Introducing nise-bosh-vagrant

on under BOSH
4 minute read

I’ll admit, there was another reason I got excited about nise_bosh. Not only did it give me the oppertunity to set up Cloud Foundry v2 with ease, a first for me without access to a full BOSH environment that didn’t involve me paying out of pocket, but I also saw it as my oppertunity to get back into developing BOSH releases. This meant I needed a quick way to iterate on BOSH releases and test them.

Enter: nise-bosh-vagrant

nise-bosh-vagrant is a quick project I started last week to help orchestrate this workflow so that I could leverage nise-bosh, but quickly standup and tear down Vagrant VMs as well as install BOSH releases in them. The goal was to keep the workflow simple, and reduce the time from downloading a BOSH release to having it up and running.

So let’s see how to use it. I’ve distributed this as a ruby gem for ease of use, so installation is simply…

$ gem install nise-bosh-vagrant

Let’s take a look at the possible arguments and flags…

$ nise-bosh-vagrant -h
Based on nise-bosh from NTT Labs and Vagrant from HashiCorp
Requires Vagrant >= 1.2
Usage:
nise-bosh-vagrant [options] <BOSH Release>
Options:
--manifest, -m <s>: Path to manifest file
--nise, -n <s>: Path to nise-bosh if you don't wish to pull HEAD of master from GitHub
--install, -i: Run install script after preparing the VM
--start, -s: Start all jobs after installing them (implies --install)
--version, -v: Print version and exit
--help, -h: Show this message

There’s only two required arguments: the path to the BOSH release and the path to the manifest file. Let’s use the same release as we did when I wrote about nise-bosh, the mumble-release. We’ll assume the release is at /home/brian/mumble-release and we’ve already ran bosh create release. We’re also going to add two flags to help things out, --install and --start. This will automatically install the BOSH release after the machine has been prepared, and then start all the jobs in the release in the order that they’re described in the manifest file.

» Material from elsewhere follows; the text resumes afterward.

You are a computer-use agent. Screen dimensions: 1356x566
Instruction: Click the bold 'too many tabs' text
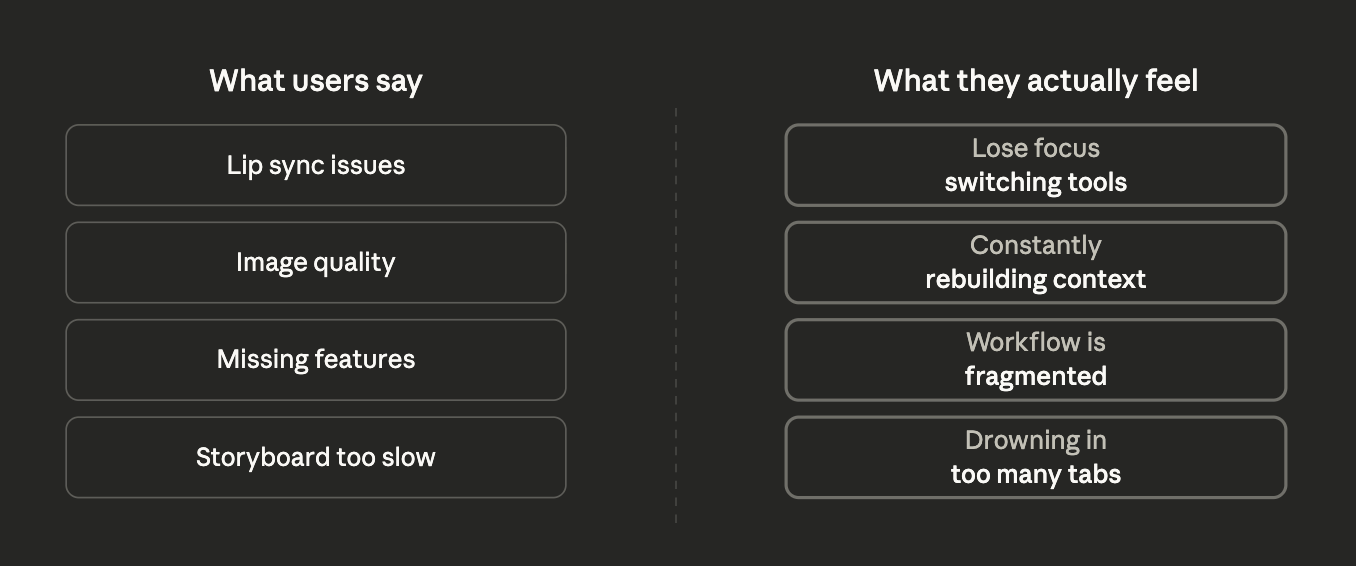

$ nise-bosh-vagrant /home/brian/mumble-release --manifest /home/brian/mumble-release/example/micro.yml --install --start
Job list: ["mumble"]
---> Starting Vagrant VM
Bringing machine 'default' up with 'virtualbox' provider...
[default] Importing base box 'lucid64'...
[...output removed for brevity...]
---> Preparing Vagrant VM
[...output removed for brevity...]
---> Installing release
The following templates and packages for job mumble will be installed.
# mumble
* mumble
#[18377] INFO: Resolving package dependencies...
#[18377] INFO: Installing the following packages:
#[18377] INFO: * mumble
#[18377] INFO: Installing package mumble
#[18377] INFO: Running the packaging script for mumble
Done!
---> Starting release
monit: generated unique Monit id 1c60ef9e2f838770455b5705b69bc042 and stored to '/root/.monit.id'
'mumble' start: /var/vcap/jobs/mumble/bin/mumble_ctl

This takes care of everything, beginning to end, that I covered in my previous blog post.

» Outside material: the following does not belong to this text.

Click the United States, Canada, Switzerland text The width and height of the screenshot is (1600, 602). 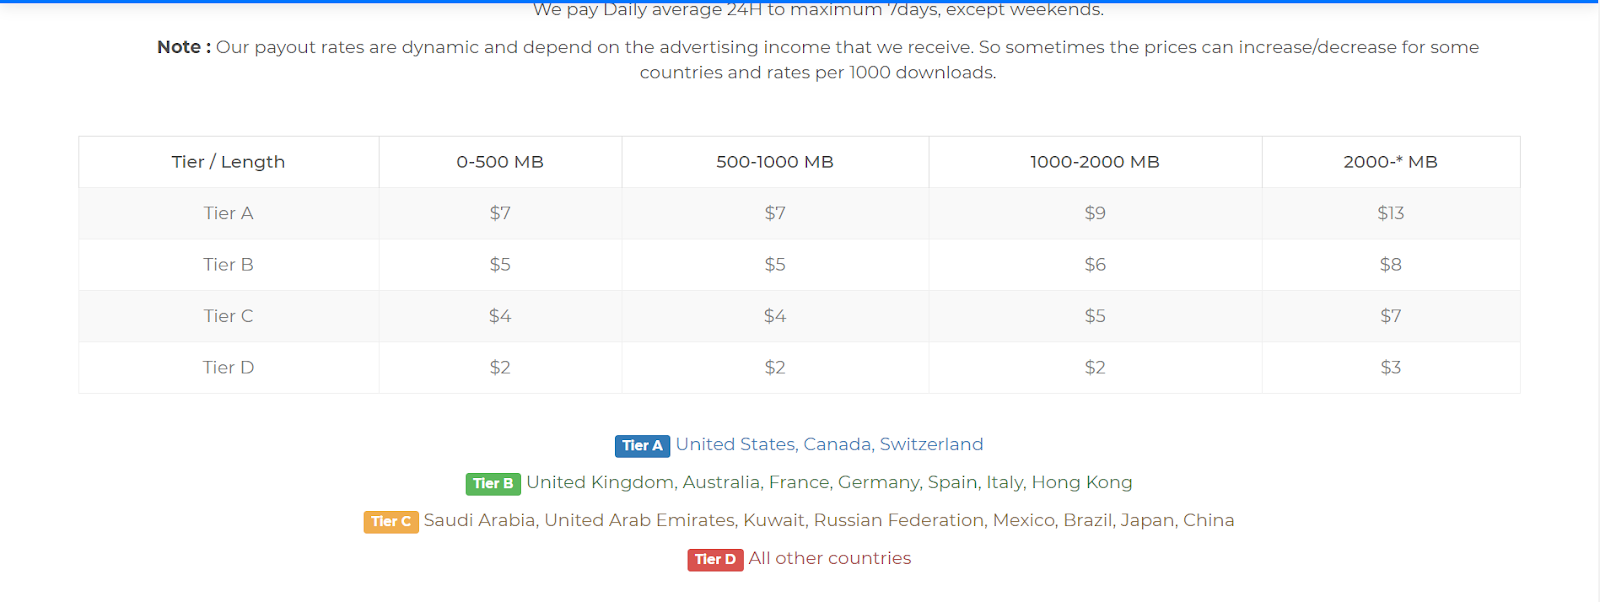(x=830, y=444)
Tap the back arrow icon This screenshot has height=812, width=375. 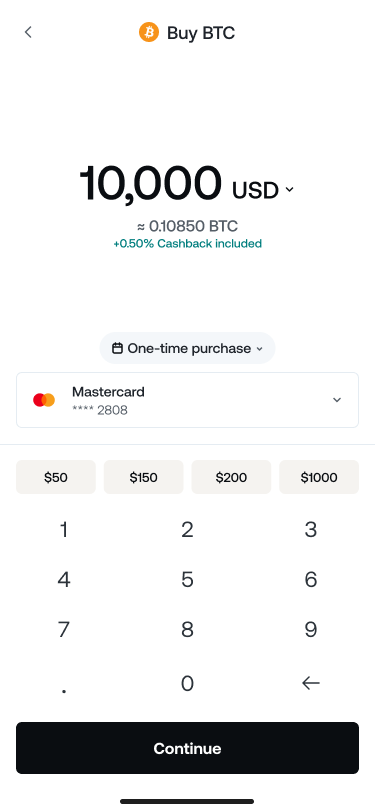(x=28, y=32)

This also puts a few helpful scripts in place within the Vagrant VM:

  1. /home/vagrant/install_release.sh – Runs the nise-bosh commands to install all jobs described in the manifest file
  2. /home/vagrant/start.sh – Starts all jobs in the BOSH release
  3. /home/vagrant/stop.sh – Stops all jobs in the BOSH release

If you want to SSH into the Vagrant VM, the Vagrantfile is placed in the release directory, so in this example, it would be at /home/brian/mumble-release/Vagrantfile. There are plans for a nise-bosh-vagrant ssh command.

This project is, admittedly, a work in progress. It works, however every time it stands up a VM, it uses a fresh Ubuntu image and runs the prep scripts, which takes a bit of time. However, there are plans to create a Vagrant box with these preparations already in place. As of writing this, the current version of nise-bosh-vagrant is 0.2, but I’m hoping to continue to improve this, testing it by developing new BOSH releases.

So kick the tires! Break it, figure out what doesn’t work and create an issue in GitHub!